Mimir: A Near-Infrared Wide-Field Imager, Spectrometer, and Polarimeter.

D. P. Clemens, D. Sarcia, A. Grabau, E. V. Tollestrup, M. W. Buie, E. Dunham, and B. Taylor.
PASP 119 1385-1402 (2007).


ABSTRACT

Mimir, a new facility-class near-infrared instrument for the 1.8 m Perkins telescope on Anderson Mesa outside Flagstaff, Arizona, was commissioned and has been operating for three years. Mimir is multifunction, performing wide-field (F/5) and narrow-field (F/17) imaging, long-slit spectroscopy, and imaging polarimetry.
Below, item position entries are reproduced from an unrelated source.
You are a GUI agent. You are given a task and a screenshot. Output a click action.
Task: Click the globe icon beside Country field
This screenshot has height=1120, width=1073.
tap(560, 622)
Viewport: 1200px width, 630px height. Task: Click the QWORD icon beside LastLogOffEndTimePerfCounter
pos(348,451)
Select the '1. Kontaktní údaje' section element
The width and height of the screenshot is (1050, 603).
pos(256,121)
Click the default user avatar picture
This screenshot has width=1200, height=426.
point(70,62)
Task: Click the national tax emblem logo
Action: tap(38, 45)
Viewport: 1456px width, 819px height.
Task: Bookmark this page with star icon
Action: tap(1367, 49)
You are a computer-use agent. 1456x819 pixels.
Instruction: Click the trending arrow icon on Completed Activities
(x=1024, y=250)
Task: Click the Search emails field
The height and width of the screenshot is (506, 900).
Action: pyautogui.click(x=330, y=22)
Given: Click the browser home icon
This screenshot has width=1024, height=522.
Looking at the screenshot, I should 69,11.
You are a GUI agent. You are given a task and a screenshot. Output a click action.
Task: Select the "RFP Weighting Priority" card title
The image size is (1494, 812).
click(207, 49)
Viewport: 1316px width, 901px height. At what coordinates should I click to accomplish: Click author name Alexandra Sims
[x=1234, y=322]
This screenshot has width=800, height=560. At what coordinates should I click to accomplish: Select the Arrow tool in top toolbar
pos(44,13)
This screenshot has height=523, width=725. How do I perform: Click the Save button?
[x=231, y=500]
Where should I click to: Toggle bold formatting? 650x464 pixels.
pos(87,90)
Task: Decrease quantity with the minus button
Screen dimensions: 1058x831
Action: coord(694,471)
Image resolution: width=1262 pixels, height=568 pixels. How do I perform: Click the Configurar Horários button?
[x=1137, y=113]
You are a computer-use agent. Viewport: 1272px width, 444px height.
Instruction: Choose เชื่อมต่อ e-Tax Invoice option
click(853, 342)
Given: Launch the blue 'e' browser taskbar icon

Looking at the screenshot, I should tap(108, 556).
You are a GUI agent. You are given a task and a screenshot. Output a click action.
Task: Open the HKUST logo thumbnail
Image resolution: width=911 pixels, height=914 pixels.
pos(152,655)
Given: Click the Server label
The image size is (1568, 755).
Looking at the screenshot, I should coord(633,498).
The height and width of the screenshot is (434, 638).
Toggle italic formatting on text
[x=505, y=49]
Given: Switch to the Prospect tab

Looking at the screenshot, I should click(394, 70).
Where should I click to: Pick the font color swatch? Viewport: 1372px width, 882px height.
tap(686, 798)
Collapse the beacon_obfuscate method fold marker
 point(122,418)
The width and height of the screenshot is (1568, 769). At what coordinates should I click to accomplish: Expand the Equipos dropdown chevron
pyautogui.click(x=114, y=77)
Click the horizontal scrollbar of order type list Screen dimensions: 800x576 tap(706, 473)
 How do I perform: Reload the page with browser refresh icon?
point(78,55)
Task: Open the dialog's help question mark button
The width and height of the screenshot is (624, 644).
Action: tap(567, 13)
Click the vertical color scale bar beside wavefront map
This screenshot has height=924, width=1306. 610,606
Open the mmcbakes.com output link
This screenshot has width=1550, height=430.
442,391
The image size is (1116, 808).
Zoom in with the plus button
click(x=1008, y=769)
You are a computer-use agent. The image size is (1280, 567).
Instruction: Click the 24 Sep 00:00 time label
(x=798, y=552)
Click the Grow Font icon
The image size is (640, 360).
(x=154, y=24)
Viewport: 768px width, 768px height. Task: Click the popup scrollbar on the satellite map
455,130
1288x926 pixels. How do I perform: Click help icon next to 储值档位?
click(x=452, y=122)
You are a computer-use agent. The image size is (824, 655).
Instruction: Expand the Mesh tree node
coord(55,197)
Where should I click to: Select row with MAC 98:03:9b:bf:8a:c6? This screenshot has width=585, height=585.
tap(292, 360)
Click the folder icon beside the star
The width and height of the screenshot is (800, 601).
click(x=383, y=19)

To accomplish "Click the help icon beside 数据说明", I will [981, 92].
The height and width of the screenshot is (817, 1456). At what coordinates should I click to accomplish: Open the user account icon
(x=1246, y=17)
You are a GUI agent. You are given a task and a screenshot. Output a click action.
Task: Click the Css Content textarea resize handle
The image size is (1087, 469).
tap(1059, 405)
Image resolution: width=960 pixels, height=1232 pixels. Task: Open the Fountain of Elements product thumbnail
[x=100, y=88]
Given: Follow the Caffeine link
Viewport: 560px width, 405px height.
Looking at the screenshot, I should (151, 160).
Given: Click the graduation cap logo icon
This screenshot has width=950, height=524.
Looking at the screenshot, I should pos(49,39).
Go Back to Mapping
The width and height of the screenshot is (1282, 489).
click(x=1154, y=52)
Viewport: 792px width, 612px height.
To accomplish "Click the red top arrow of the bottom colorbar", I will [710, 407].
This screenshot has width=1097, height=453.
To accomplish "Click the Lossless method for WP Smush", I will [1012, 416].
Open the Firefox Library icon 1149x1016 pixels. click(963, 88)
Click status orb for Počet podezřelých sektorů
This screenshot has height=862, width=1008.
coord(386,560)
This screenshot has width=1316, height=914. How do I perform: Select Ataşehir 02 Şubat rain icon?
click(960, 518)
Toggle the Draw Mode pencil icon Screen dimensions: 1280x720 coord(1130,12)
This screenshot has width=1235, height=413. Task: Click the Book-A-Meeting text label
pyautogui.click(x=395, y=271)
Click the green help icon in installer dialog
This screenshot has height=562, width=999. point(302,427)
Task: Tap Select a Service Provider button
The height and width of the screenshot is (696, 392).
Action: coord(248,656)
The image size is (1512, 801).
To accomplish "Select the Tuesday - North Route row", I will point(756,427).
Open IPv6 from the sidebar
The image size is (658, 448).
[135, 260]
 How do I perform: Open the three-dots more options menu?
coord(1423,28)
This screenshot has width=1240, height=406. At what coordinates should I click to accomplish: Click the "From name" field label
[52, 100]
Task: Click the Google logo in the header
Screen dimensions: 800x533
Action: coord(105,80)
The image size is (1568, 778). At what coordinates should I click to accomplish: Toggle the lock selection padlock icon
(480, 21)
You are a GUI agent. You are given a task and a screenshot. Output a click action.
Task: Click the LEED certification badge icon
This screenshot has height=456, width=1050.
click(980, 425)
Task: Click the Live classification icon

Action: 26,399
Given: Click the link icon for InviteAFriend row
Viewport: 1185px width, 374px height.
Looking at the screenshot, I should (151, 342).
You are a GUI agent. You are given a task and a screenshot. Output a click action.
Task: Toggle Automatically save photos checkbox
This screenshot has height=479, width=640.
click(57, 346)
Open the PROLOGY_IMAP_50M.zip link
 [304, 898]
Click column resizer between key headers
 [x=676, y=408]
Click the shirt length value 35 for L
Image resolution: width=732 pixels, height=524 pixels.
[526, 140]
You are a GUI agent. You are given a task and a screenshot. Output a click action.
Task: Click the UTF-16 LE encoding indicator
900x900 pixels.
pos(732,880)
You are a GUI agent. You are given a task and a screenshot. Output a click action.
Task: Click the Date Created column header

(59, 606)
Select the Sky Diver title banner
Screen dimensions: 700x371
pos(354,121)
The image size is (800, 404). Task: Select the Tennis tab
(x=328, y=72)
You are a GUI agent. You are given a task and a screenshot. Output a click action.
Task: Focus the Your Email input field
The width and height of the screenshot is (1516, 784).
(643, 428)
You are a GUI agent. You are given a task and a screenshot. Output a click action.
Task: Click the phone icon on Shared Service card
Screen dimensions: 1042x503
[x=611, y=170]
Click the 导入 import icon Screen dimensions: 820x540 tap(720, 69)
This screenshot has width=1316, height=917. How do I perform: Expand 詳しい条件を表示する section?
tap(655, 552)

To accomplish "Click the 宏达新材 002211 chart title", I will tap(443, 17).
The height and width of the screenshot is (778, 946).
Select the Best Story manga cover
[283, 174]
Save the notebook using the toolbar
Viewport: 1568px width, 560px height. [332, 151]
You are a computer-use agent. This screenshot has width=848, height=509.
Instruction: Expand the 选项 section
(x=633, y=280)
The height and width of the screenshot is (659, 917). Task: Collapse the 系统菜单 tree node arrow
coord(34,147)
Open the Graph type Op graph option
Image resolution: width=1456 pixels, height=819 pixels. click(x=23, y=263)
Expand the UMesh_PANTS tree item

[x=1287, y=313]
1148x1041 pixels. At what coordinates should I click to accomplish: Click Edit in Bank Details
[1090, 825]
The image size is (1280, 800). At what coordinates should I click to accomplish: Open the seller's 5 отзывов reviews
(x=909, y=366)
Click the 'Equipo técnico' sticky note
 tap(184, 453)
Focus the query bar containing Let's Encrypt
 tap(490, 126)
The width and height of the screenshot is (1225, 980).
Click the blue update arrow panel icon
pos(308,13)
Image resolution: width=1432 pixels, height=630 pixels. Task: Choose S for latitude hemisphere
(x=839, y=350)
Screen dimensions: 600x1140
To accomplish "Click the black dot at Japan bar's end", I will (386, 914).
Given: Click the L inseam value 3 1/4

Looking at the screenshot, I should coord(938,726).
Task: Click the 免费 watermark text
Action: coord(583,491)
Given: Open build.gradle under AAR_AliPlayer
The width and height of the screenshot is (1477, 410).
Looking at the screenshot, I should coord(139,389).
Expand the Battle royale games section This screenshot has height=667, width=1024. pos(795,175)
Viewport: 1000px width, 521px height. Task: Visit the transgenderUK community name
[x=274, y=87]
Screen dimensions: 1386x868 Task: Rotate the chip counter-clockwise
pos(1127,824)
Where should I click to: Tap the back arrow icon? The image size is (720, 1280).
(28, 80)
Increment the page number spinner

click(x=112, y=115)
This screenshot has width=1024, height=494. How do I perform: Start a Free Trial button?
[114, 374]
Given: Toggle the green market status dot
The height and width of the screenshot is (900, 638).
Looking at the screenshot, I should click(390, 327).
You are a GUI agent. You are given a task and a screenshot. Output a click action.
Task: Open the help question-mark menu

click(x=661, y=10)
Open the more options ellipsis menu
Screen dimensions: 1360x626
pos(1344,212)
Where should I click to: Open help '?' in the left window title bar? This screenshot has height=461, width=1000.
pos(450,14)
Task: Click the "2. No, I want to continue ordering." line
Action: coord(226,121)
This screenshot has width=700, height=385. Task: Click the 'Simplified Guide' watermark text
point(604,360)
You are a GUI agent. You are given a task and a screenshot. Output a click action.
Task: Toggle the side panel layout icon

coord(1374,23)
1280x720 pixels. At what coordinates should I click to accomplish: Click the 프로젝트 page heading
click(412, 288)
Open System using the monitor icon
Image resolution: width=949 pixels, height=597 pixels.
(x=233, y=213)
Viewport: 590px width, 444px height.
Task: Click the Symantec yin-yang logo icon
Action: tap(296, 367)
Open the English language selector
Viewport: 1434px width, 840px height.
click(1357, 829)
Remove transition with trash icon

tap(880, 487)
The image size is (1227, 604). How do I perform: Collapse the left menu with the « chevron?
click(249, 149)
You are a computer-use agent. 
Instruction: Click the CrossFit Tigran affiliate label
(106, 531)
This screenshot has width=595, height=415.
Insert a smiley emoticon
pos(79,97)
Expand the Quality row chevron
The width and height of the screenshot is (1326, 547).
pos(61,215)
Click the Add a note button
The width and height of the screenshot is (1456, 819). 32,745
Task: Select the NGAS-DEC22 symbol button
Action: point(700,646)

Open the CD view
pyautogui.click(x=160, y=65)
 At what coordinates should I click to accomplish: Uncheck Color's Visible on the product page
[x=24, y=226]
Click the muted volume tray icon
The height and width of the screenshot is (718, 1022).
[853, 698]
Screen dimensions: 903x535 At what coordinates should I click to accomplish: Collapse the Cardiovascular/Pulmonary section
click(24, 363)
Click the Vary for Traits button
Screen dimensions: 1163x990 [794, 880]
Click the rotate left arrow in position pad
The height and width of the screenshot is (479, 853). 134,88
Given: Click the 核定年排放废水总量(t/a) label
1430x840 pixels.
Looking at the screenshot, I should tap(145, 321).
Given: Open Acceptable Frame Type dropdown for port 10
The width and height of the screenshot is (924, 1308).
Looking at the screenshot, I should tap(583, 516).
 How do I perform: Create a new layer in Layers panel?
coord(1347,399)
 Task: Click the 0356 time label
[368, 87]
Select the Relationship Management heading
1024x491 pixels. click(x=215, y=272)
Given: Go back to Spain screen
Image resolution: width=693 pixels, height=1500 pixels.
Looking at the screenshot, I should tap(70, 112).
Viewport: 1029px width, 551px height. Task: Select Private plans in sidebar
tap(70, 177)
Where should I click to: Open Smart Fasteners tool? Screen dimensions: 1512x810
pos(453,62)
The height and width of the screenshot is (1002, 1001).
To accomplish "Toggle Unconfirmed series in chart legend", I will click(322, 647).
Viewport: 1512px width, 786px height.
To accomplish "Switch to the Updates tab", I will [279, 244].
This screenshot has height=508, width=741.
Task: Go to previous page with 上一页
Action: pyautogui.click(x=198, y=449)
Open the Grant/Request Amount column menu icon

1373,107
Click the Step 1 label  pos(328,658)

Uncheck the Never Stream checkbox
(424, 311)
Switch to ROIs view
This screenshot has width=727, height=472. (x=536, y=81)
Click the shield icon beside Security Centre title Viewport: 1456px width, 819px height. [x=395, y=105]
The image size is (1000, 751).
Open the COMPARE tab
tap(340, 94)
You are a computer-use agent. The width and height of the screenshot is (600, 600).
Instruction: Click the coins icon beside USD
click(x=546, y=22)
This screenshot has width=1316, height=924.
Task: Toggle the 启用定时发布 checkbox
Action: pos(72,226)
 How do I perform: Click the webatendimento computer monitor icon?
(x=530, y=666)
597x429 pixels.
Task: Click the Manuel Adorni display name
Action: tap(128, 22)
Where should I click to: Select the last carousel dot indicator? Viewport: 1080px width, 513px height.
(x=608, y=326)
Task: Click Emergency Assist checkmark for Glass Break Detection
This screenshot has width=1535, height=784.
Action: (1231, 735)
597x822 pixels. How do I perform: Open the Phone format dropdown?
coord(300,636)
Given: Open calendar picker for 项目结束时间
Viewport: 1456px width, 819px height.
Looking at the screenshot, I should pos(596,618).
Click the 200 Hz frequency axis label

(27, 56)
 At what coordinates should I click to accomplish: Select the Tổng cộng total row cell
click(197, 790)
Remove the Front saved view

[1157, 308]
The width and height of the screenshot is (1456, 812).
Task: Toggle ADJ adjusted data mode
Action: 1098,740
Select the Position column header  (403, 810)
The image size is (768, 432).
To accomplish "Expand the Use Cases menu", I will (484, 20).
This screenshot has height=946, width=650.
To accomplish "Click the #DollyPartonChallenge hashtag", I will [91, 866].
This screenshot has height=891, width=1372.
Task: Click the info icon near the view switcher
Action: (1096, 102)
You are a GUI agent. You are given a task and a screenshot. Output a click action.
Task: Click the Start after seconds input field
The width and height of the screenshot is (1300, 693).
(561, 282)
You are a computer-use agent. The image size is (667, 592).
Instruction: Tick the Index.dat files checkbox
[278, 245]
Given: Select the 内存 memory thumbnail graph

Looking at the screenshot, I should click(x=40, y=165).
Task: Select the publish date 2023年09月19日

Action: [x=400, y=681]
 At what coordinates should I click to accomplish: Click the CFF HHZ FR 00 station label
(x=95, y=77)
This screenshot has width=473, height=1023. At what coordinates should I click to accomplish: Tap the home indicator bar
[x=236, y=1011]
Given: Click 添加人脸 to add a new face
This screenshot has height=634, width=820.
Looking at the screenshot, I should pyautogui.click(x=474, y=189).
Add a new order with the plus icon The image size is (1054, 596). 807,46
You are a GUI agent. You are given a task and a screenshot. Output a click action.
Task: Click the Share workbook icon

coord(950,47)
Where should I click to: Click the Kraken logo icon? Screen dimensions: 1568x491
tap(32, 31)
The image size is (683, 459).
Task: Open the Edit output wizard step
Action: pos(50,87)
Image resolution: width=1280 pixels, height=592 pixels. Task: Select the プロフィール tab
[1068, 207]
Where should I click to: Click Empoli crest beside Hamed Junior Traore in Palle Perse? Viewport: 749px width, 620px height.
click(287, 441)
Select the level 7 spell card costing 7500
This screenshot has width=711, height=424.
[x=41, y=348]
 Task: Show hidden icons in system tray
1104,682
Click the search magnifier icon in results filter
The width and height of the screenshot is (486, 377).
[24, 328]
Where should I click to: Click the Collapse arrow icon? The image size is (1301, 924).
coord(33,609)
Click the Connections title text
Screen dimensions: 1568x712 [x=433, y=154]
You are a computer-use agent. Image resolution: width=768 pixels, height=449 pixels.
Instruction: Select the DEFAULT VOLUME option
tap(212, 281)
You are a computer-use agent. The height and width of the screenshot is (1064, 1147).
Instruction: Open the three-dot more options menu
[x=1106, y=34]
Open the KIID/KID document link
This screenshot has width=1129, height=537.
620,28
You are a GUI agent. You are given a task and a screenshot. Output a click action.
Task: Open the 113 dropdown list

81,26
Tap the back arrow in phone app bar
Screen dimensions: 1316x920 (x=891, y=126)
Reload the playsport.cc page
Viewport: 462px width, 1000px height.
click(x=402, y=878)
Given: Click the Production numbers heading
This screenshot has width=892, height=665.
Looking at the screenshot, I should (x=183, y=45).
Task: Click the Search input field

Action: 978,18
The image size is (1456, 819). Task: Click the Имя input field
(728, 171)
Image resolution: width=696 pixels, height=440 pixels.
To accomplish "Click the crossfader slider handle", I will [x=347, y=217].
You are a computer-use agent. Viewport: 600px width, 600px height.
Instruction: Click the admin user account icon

The F/5 mode images at 0.59″ per pixel onto the 1024 × 1024 pixel ALADDIN III InSb array detector, giving a 10' × 10' field of view. In the F/17 mode, the plate scale is 0.18″ per pixel. Optically, Mimir is a refractive reimager for the F/17.5 Perkins beam. A six-lens collimator produces an achromatic 25 mm pupil, which is imaged by a five-lens camera (F/5), a four-lens camera (F/17), or a two-lens pupil viewer onto the detector. Three filter wheels precede the pupil, one follows the pupil. The wheels contain a rotating half-wave plate, broadband filters, narrowband filters, grisms, long-pass filters, a wire grid, and thermal IR blockers. The first telescope focus is within Mimir, where a slit and decker unit, consisting of two linear motion cars, selects one of 13 slit scenes. The slit and decker cars, the four filter wheels, the half-wave plate rotation, and the camera selector are all driven by stepper motors within the cold vacuum space. Cooling is provided by a CTI 1050 two-stage, closed-cycle helium refrigerator, keeping the optics, filters, and internal surfaces between 65 and 75 K and the detector at 33.5 K. Switching between Mimir’s different modes takes only a few seconds, making it a versatile tool for conducting a wide range of investigations and for quickly reacting to changing observing conditions. Mimir on the Perkins telescope achieves imaging sensitivities 2–4 mag deeper than 2MASS, moderate resolution (R ∼ 700) JHK spectra of virtually any 2MASS source, high-precision wide-field imaging polarimetry, and L' and M' band imaging and spectroscopy.